Diminution des besoins et des recettes
Pour le 1er pilier de la Pac (paiements directs et mesures de soutien), la Commission table sur une réduction de 548 millions euros des besoins de crédits, compte tenu de l’évolution récente des marchés. Son projet prend en compte les décisions des États membres en matière de transferts entre les paiements directs et le 2ème pilier (développement rural) ainsi que leur utilisation passée des différents régimes de paiements.

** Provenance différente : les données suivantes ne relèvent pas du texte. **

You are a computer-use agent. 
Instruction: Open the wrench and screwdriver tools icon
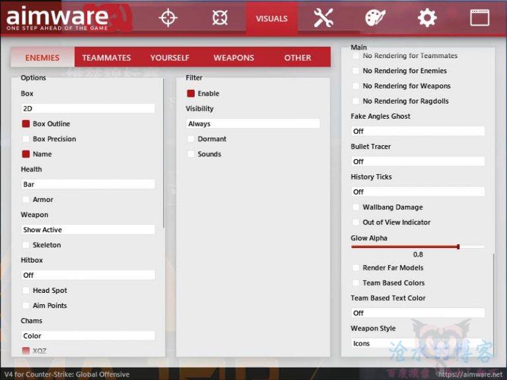(x=323, y=18)
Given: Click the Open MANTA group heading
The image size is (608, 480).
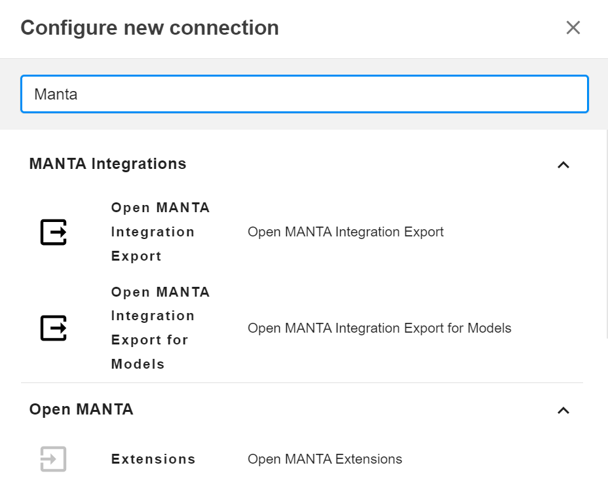Looking at the screenshot, I should (81, 409).
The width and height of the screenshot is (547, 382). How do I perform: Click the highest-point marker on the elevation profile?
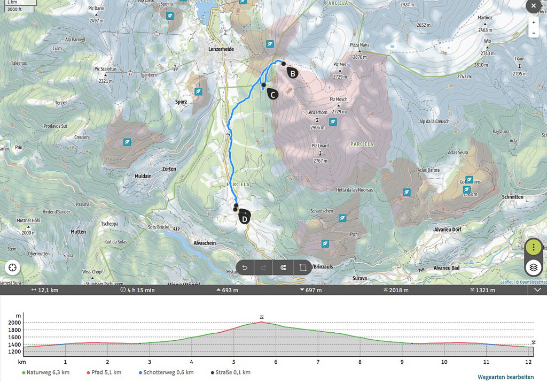pos(261,317)
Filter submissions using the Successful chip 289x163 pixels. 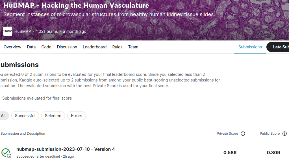tap(25, 115)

Les dépenses pour les paiements directs sont ainsi prévues à un niveau inférieur de 314 M d’euros au budget de 2018. La réserve de crise est fixée à 468,7 M d’euros, financée par une diminution des paiements directs 2018 puis remboursée si elle n’est pas utilisée. Parallèlement, les recettes assignées au 1er pilier de la Pac devraient être en baisse de 927 M d’euros par rapport à celles de 2018. Pour le développement rural, le projet de la Commission prévoit une enveloppe de 14,68 Mrd euros en engagements (+2,1 % par rapport à 2018, 13,2 Mrd euros en paiements) destinée à financer les programmes nationaux de la période 2014-2020.